Fondo solidario. Obama, quien prometió un paquete de ayuda inicial de US$100 millones, consiguió el apoyo de Bill Clinton, un demócrata que es el enviado especial de Estados Unidos para Haití, y del ex presidente George W. Bush, el republicano que lo procedió en la Casa Blanca, para encabezar los esfuerzos por recaudar fondos en el sector privado.

Obama dijo que habían lanzado el fondo Clinton-Bush-Haití y pidió a los estadounidenses que visiten el sitio en internet y donen dinero, debido a que el país caribeño enfrenta un largo camino de recuperación.

"También sabemos que nuestro esfuerzo de largo plazo no será medido en días o semanas, será valorado en meses e incluso años. Y eso es por qué es tan importante reclutar y sostener el apoyo del pueblo estadounidense", señaló.

Los dichos de Obama se dieron el mismo día en que la secretaria de Estado Hillary Clinton viajaba a Haití en un avión que transportaba suministros de emergencia.

Al tiempo que la ayuda llegaba a la devastada Puerto Príncipe, miles de haitianos huían de la ciudad a pie con maletas en sus cabezas o abarrotados en autos tratando de llegar al campo para escapar de las réplicas y de las amenazas de saqueo, y para conseguir alimentos, agua y refugio.

Cuatro días después del sismo, el atasco aun retardaba la llegada de la ayuda a las víctimas y bandas de ladrones han comenzado a acosar a los sobrevivientes agobiados por la falta de provisiones en campos improvisados en calles desparramadas con escombros y cuerpos en descomposición, generando explosiones de violencia crecientes en las últimas horas.

El golpeado gobierno de Haití entregó a Estados Unidos el control de su principal aeropuerto para ordenar los vuelos de ayuda de todo el mundo y distribuir los suministros en la empobrecida nación caribeña.

Dinero, no frazadas. Bush, quien habló después de Obama, dijo que tanto él como la ex primera dama Laura Bush han estado profundamente entristecidos por las escenas de horror y muerte de Haití.

"La manera más efectiva para que los estadounidenses ayuden al pueblo de Haití es contribuyendo con dinero (...) Se que muchas personas quieren enviar frazadas o agua. Sólo envíen su dinero", solicitó Bush.

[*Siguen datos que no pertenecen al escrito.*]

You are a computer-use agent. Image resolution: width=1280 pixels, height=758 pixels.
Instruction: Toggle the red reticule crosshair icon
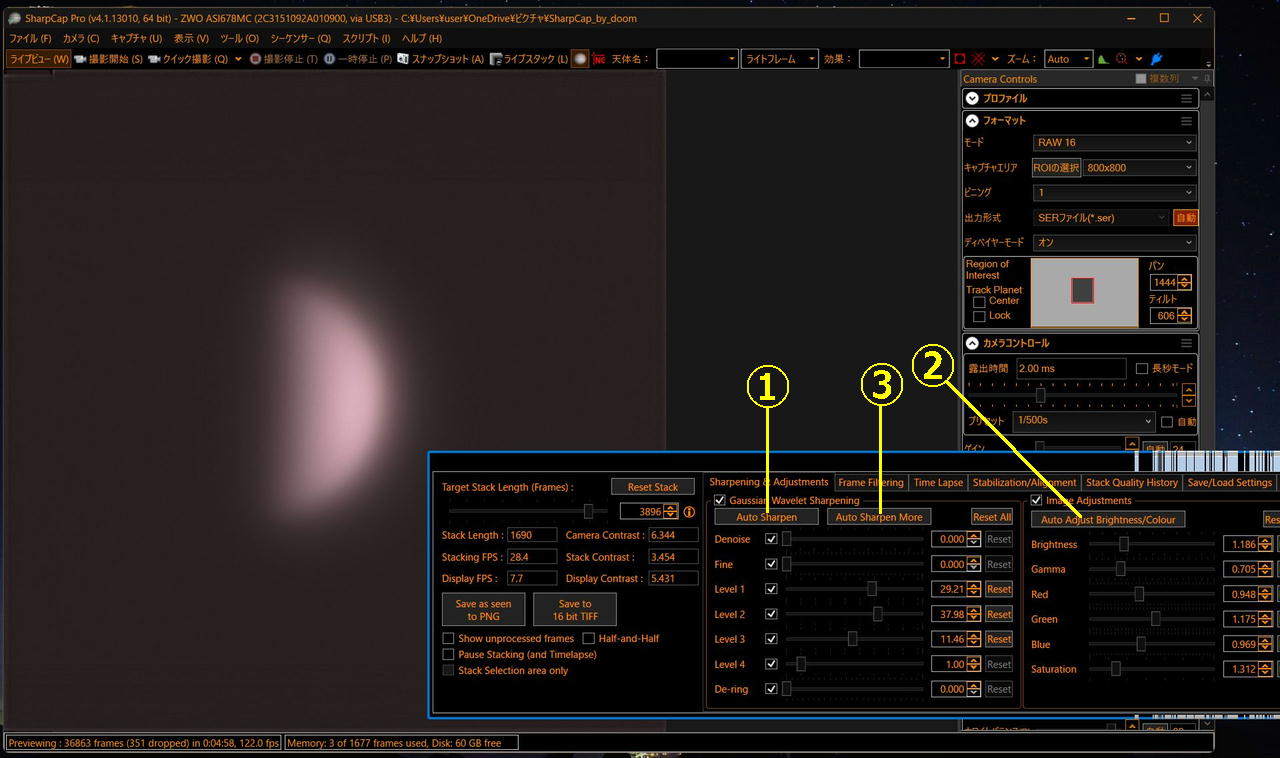point(979,59)
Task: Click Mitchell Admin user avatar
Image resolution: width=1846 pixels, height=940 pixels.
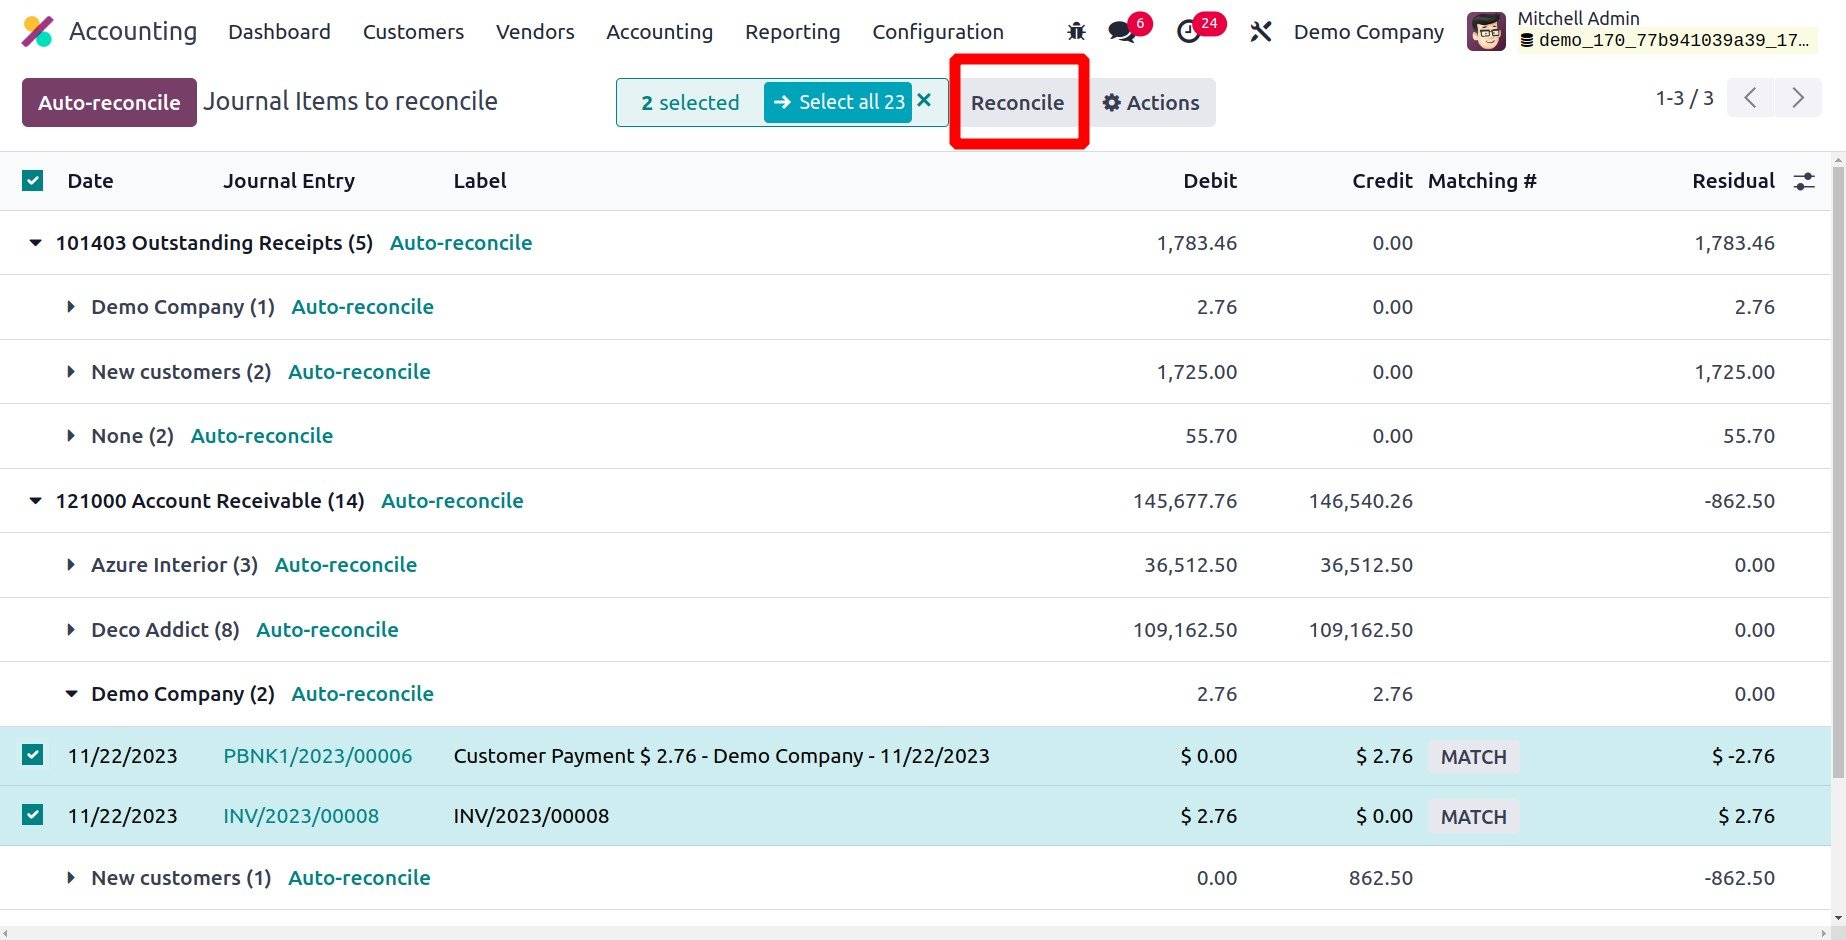Action: click(1486, 32)
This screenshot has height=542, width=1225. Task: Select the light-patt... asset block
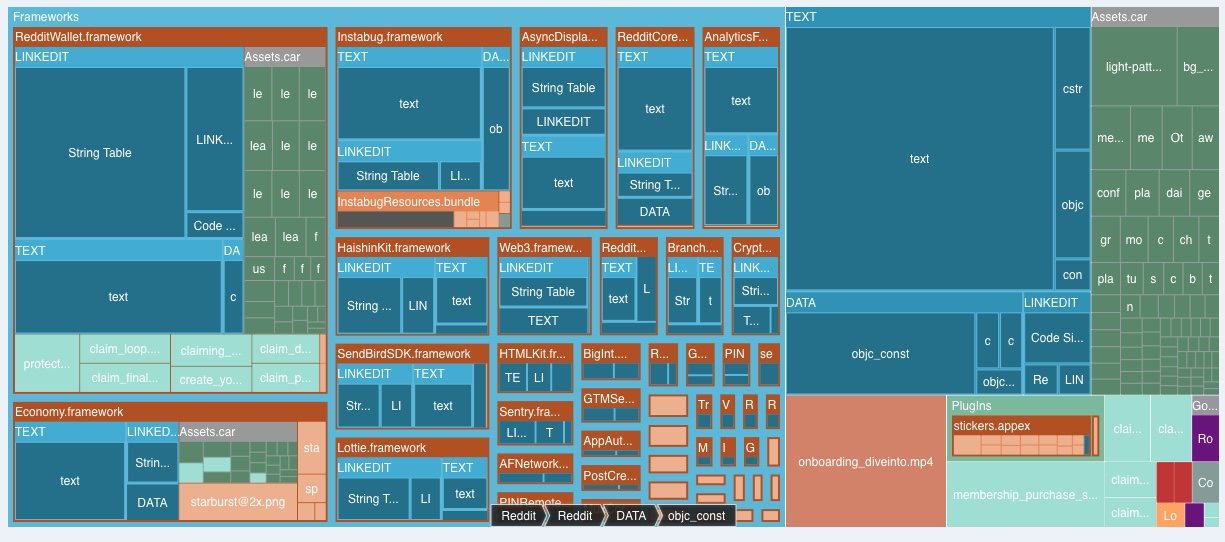point(1134,67)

El sitio en internet ya está funcionando, con un vinculo para los visitantes que desean hacer donaciones de US$25 hacia arriba.

Esta fue la primera visita de Bush a la Casa Blanca desde que dejó el cargo hace casi un año para regresar a su casa en Texas.

Los esfuerzos de Obama por mantener un alto perfil en la crisis haitiana puede reflejar una decisión de contrarrestar las críticas a su propia reacción inicial antes un frustrado atentado con bomba el día de navidad contra un avión que despegó en Detroit.